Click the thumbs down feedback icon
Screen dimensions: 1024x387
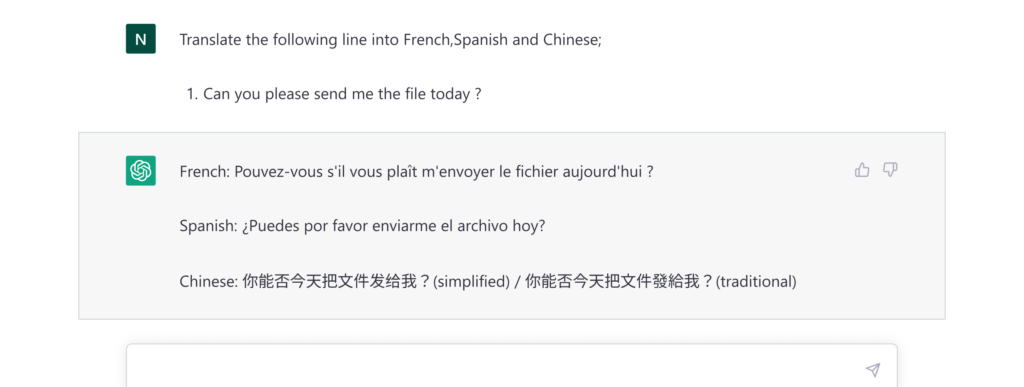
==
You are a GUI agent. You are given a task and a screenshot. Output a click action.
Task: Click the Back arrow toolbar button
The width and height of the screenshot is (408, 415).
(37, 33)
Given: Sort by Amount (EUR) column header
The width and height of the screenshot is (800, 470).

- [Instructions for the task]: Report each line in the entries above that contains the string "screenshot", copying those lines in full. Case counts.

- [Task response]:
You are a GUI agent. You are given a task and a screenshot. Output a click action.
The width and height of the screenshot is (408, 415).
The width and height of the screenshot is (800, 470).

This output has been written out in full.